According to a new analysis by a leading environmental-disclosure platform.
Image: Bartek Sadowski/Bloomberg

The number of major companies who’ve disclosed their environmental impact and aggressively committed to reducing it has doubled since last year, according to a new analysis by a leading environmental-disclosure platform.

The top companies on the CDP’s annual “A List” for environmental action grew to 313 this year. The list, which was updated on Tuesday, consists of companies who received CDP’s top score for environmental disclosures and policies on climate change, forest conservation and water use.
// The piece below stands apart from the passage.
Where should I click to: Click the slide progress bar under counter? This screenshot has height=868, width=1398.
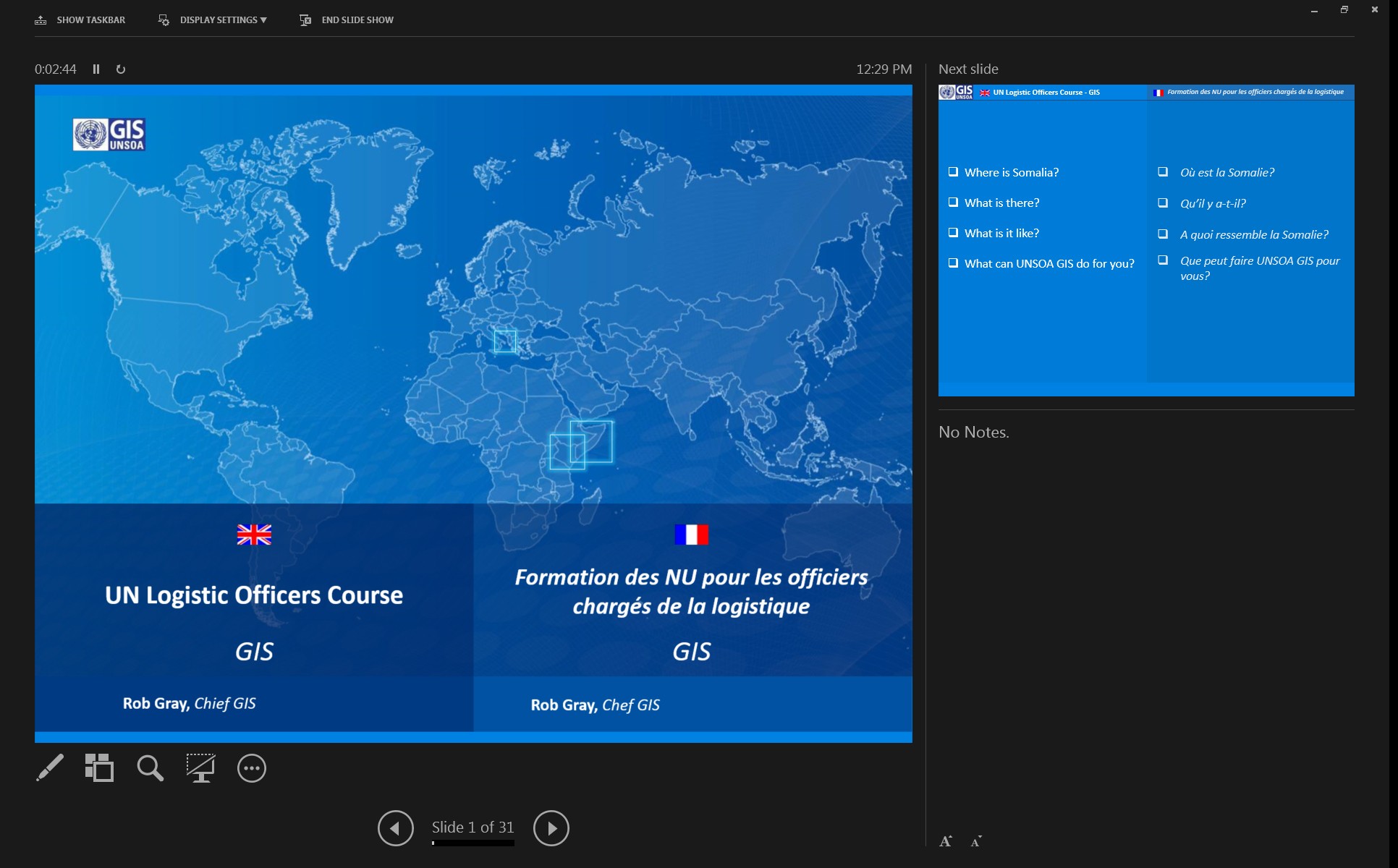coord(473,843)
The list’s expansion comes towards the end of a year where climate risk has taken prominence in financial markets. In April, an analysis by Morningstar showed sustainable funds were relatively well-placed to endure the coronavirus turmoil, withstanding the market’s March freefall much better than conventional funds. From 2025, UK companies will have to disclose how much they’re exposed to risks caused by climate change, following a November decision by the Chancellor of the Exchequer Rishi Sunak.

Climate action also pays off. An index which tracks CDP’s A List saw an average annual return that was 5.3% higher than competitors over the past seven years. The Stoxx Global Climate Change Leaders, which measures the performance of companies on CDP’s A List Index relative to the Stoxx Global 1800, has climbed about 13% since the start of 2020.

“Organisations that are able to take sustainability as a strategic imperative can adapt to this new future,” said Nina Seega, research director for sustainable finance at the Cambridge Institute for Sustainability Leadership. “We’re no longer discussing whether we’ll transition, but how we’ll transition—and which companies will be the best at it.”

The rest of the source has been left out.